Faster-moving air exerts less pressure (Bernoulli's principle). The result is lower pressure above the wing and higher pressure below — creating a net upward force. This is lift.
Newton's third law: deflecting air downward
The angle at which the wing is positioned relative to the airflow — called the angle of attack — causes the wing to deflect air downward. By Newton's third law ('for every action, there is an equal and opposite reaction'), pushing air down creates an upward reaction force on the wing. Both Bernoulli and Newton contribute to lift — neither explanation alone is complete.
How pilots control lift
During takeoff and landing, pilots extend flaps from the trailing edge of the wings. Flaps increase the wing's camber (curvature) and area, generating more lift at lower speeds — allowing the aircraft to lift off at a shorter runway distance and land at lower approach speeds. At cruising altitude, flaps are retracted and the wings operate in their cleanest, most efficient configuration.
How Engines Work
Commercial aircraft use turbofan engines. Air enters the front of the engine through a large fan, is compressed by a series of rotating compressor stages, mixed with fuel and ignited in the combustion chamber, and expelled at high velocity out the rear. By Newton's third law, expelling air backward creates forward thrust.
The large front fan (which gives turbofan engines their distinctive appearance) generates most of the thrust through the bypass flow — air that goes around the core, accelerated by the fan. This bypass air is cooler, quieter, and more fuel-efficient than pure jet exhaust.
What Keeps the Plane in the Air When Engines Fail?

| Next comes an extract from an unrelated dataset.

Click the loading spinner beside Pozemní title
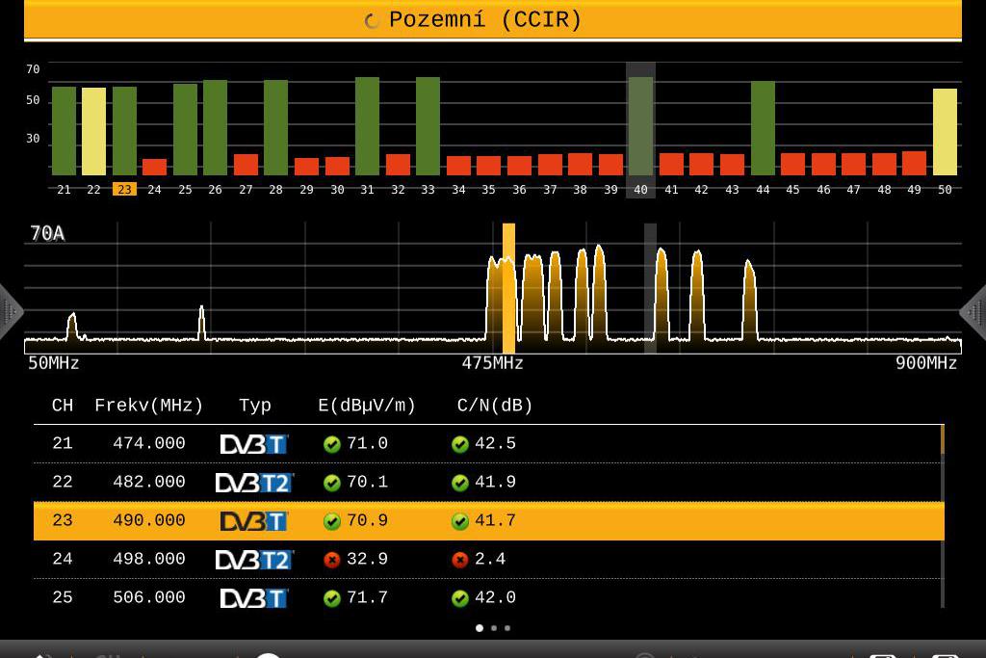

This is one of the most common questions from anxious flyers — and the answer is reassuring. The wings continue to generate lift regardless of engine status, as long as the aircraft maintains flying speed. A commercial airliner can glide for a considerable distance even with complete engine failure. See: What Is the Glide Ratio of a Plane?.
Stability and Control
Why the plane stays level
Modern aircraft are designed with inherent aerodynamic stability — they tend to return to level flight without pilot input if disturbed. The horizontal stabilizer (the small wings at the tail) keeps the nose from pitching up or down. The vertical stabilizer keeps the aircraft from yawing left or right. The wing dihedral angle (wings angled slightly upward) creates natural roll stability.
How pilots steer
Pilots control the aircraft using three sets of control surfaces: ailerons (on the wings, for roll), elevators (on the horizontal stabilizer, for pitch), and the rudder (on the vertical stabilizer, for yaw). On fly-by-wire aircraft, the pilot's inputs are converted to electronic signals and processed by flight computers that implement the desired movement with precision.
Sources
NASA's Glenn Research Center provides authoritative, accessible explanations of aerodynamic lift: NASA: How Airplanes Fly — Bernoulli and Newton.
The Smithsonian's 'How Things Fly' exhibition is one of the best non-technical resources on flight principles: Smithsonian National Air and Space Museum: Principles of Flight.
BBC Science Focus explains lift and flight in plain language for a general audience: BBC Science Focus: How Do Planes Stay in the Air?.
FAQ
Is it Bernoulli or Newton that keeps a plane flying?
Both. Modern aerodynamics uses both frameworks, as they describe complementary aspects of the same phenomenon. Bernoulli explains the pressure differential from wing shape; Newton explains the reaction force from air deflection. Neither alone fully accounts for the lift produced by real aircraft wings.
Can a plane fly upside down?
Yes — briefly, and with modified airflow management. Aerobatic aircraft are designed with symmetric airfoils that generate lift equally in both orientations. Commercial airliners are not designed for this and would experience negative lift if inverted, meaning they would descend. Passenger flights do not fly upside down.
What happens to lift at high altitude?
As altitude increases, air density decreases, producing less lift at the same speed. To compensate, aircraft fly faster at higher altitude — maintaining lift by increasing speed as density decreases. This is why indicated airspeed (what the instruments show) decreases with altitude while true airspeed (actual speed through the air) increases.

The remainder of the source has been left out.